* _GOAL OF THE EXERCISE_:
Search the records for the word "will" and pick out every line that has it.
DATA SUPPLIED section start
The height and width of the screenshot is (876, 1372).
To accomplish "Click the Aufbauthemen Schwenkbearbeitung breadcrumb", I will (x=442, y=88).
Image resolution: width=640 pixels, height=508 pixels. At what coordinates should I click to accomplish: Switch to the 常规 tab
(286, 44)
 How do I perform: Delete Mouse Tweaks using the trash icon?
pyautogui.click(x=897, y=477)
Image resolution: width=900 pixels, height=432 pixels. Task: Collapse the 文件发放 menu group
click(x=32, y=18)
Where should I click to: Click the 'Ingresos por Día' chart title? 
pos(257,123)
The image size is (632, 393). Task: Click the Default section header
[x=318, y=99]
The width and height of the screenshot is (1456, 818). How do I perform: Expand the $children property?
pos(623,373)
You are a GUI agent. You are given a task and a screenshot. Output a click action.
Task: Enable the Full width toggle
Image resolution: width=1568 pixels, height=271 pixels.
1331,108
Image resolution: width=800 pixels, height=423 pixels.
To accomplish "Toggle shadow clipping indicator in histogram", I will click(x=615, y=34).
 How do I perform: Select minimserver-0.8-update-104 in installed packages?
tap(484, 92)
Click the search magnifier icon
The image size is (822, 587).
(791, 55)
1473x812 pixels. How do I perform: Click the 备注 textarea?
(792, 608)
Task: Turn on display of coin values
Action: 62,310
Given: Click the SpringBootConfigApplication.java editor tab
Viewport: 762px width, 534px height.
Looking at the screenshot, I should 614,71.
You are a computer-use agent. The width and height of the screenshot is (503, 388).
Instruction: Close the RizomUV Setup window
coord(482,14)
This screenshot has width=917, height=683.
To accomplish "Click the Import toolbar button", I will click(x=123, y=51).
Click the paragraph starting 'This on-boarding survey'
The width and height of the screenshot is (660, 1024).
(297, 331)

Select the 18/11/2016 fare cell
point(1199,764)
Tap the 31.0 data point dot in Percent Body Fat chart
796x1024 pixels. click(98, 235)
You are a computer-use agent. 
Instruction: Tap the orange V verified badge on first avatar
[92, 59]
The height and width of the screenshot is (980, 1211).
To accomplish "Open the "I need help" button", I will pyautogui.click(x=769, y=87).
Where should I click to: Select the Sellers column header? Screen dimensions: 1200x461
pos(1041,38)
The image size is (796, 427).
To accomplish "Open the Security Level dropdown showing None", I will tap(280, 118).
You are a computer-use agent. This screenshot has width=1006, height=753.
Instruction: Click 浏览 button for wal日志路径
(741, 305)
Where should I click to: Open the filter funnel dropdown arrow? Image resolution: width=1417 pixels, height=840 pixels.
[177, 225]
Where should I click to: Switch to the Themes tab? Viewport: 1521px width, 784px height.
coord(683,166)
DATA SUPPLIED section end
* _ANSWER TO THIS TASK_:
To accomplish "Click the Aufbauthemen Schwenkbearbeitung breadcrumb", I will (x=442, y=88).
To accomplish "Toggle shadow clipping indicator in histogram", I will click(x=615, y=34).
To accomplish "Click the Import toolbar button", I will click(x=123, y=51).
To accomplish "Open the "I need help" button", I will pyautogui.click(x=769, y=87).
To accomplish "Open the Security Level dropdown showing None", I will tap(280, 118).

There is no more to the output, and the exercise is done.